▶ [TASK GOAL]: Each line below is to be copied out exactly, and none may be omitted.

▶ [PROVIDED MATERIAL]:
%%
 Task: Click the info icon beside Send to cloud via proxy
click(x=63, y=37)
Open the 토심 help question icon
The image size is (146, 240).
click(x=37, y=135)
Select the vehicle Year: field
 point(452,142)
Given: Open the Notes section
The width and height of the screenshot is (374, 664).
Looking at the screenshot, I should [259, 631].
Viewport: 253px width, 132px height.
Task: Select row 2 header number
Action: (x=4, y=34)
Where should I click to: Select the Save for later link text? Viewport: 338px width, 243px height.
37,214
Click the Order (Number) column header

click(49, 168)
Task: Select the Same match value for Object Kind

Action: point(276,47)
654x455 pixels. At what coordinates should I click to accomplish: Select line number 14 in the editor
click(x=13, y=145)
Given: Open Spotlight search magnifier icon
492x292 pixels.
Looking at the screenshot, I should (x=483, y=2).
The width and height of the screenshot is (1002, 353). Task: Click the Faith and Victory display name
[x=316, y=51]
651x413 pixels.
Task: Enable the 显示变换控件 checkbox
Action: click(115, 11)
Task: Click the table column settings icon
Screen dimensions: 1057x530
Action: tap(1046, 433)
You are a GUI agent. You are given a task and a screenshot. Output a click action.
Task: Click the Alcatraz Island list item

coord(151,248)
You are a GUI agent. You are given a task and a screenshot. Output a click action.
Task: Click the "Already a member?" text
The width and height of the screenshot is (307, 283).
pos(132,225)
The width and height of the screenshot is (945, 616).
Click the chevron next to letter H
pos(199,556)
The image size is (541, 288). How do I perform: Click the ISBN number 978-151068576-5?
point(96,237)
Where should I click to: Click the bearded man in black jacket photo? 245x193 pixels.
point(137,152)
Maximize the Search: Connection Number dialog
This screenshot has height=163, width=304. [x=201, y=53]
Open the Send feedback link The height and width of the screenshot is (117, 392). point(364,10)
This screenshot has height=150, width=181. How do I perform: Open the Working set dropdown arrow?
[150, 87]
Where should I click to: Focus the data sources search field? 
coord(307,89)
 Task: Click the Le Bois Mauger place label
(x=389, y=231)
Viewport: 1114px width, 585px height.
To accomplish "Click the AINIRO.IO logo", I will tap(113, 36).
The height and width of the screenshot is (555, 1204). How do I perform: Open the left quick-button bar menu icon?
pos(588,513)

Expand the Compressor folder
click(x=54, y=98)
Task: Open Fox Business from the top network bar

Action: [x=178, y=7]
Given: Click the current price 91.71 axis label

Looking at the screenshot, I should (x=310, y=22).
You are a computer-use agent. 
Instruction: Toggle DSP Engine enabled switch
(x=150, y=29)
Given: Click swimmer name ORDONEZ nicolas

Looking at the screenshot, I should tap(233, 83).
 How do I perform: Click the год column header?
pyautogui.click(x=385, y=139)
%%
▶ [TASK OUTPUT]:
 Task: Click the info icon beside Send to cloud via proxy
click(x=63, y=37)
Open the 토심 help question icon
The image size is (146, 240).
click(x=37, y=135)
Select the vehicle Year: field
 point(452,142)
Given: Open the Notes section
The width and height of the screenshot is (374, 664).
Looking at the screenshot, I should [259, 631].
Viewport: 253px width, 132px height.
Task: Select row 2 header number
Action: (x=4, y=34)
Where should I click to: Select the Save for later link text? Viewport: 338px width, 243px height.
37,214
Click the Order (Number) column header

click(49, 168)
Task: Select the Same match value for Object Kind

Action: point(276,47)
654x455 pixels. At what coordinates should I click to accomplish: Select line number 14 in the editor
click(x=13, y=145)
Given: Open Spotlight search magnifier icon
492x292 pixels.
Looking at the screenshot, I should (x=483, y=2).
The width and height of the screenshot is (1002, 353). Task: Click the Faith and Victory display name
[x=316, y=51]
651x413 pixels.
Task: Enable the 显示变换控件 checkbox
Action: click(115, 11)
Task: Click the table column settings icon
Screen dimensions: 1057x530
Action: tap(1046, 433)
You are a GUI agent. You are given a task and a screenshot. Output a click action.
Task: Click the Alcatraz Island list item

coord(151,248)
You are a GUI agent. You are given a task and a screenshot. Output a click action.
Task: Click the "Already a member?" text
The width and height of the screenshot is (307, 283).
pos(132,225)
The width and height of the screenshot is (945, 616).
Click the chevron next to letter H
pos(199,556)
The image size is (541, 288). How do I perform: Click the ISBN number 978-151068576-5?
point(96,237)
Where should I click to: Click the bearded man in black jacket photo? 245x193 pixels.
point(137,152)
Maximize the Search: Connection Number dialog
This screenshot has height=163, width=304. [x=201, y=53]
Open the Send feedback link The height and width of the screenshot is (117, 392). point(364,10)
This screenshot has height=150, width=181. How do I perform: Open the Working set dropdown arrow?
[150, 87]
Where should I click to: Focus the data sources search field? 
coord(307,89)
 Task: Click the Le Bois Mauger place label
(x=389, y=231)
Viewport: 1114px width, 585px height.
To accomplish "Click the AINIRO.IO logo", I will tap(113, 36).
The height and width of the screenshot is (555, 1204). How do I perform: Open the left quick-button bar menu icon?
pos(588,513)

Expand the Compressor folder
click(x=54, y=98)
Task: Open Fox Business from the top network bar

Action: [x=178, y=7]
Given: Click the current price 91.71 axis label

Looking at the screenshot, I should (x=310, y=22).
You are a computer-use agent. 
Instruction: Toggle DSP Engine enabled switch
(x=150, y=29)
Given: Click swimmer name ORDONEZ nicolas

Looking at the screenshot, I should tap(233, 83).
 How do I perform: Click the год column header?
pyautogui.click(x=385, y=139)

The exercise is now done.